Bacteriophages (phages) are emerging as a viable adjunct to antibiotics for the treatment of multidrug-resistant (MDR) bacterial infections. While intravenous phage therapy has proven successful in many cases, clinical outcomes remain uncertain due to a limited understanding of host response to phages. In this study, we conducted a comprehensive examination of the interaction between clinical-grade phages used to treat MDR Escherichia coli and Klebsiella pneumoniae infections, and human peripheral blood immune cells.

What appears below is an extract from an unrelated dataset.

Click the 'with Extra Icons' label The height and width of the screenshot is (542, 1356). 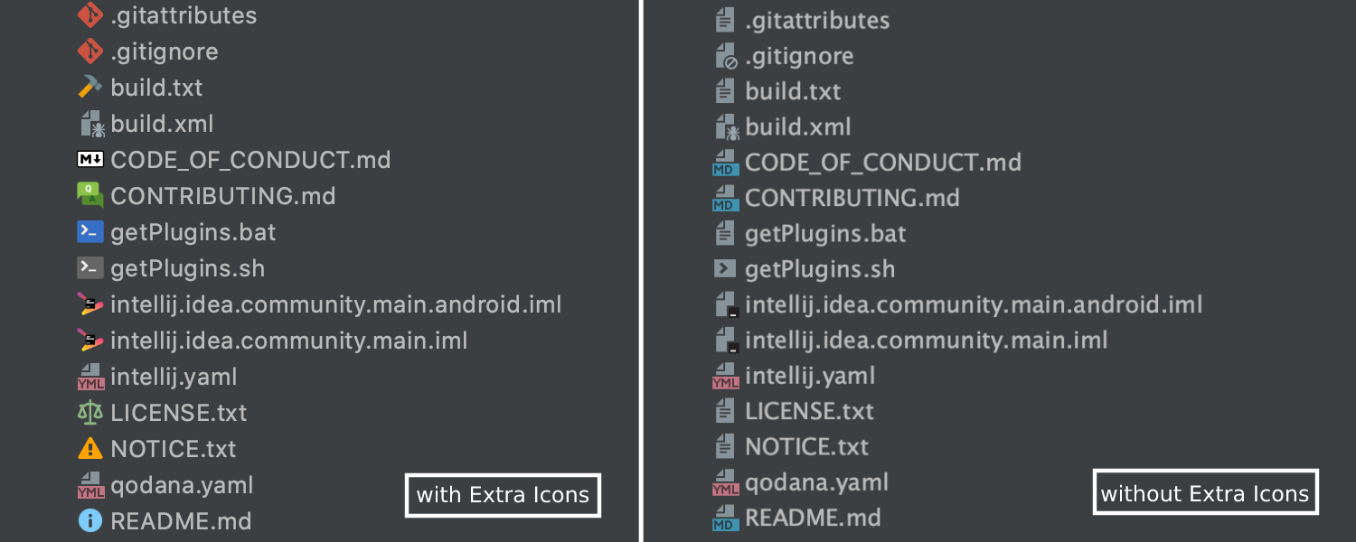pyautogui.click(x=503, y=495)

Using whole transcriptome as well as proteomic approaches, we identified a strong inflammatory response to E. coli phage vB_EcoM-JIPh_Ec70 (herein, JIPh_Ec70) that was absent upon exposure to K. pneumoniae phage JIPh_Kp127. We confirmed that JIPh_Ec70's DNA recognition by the STING pathway was principally responsible for the activation of NF-kB and the subsequent inflammatory response. We further show that monocytes and neutrophils play a dominant role in phage uptake, primarily through complement-mediated phagocytosis. Significant differences in complement-mediated phagocytosis of JIPh_Kp127 and JIPh_Ec70 were observed, suggesting that reduced recognition, phagocytosis, and immunogenicity all contribute to the significantly decreased response to JIPh_Kp127. Our findings contribute to the progress of our understanding of the innate immune response to therapeutic phages and offer potential insights into how to improve the safety and effectiveness of phage therapy.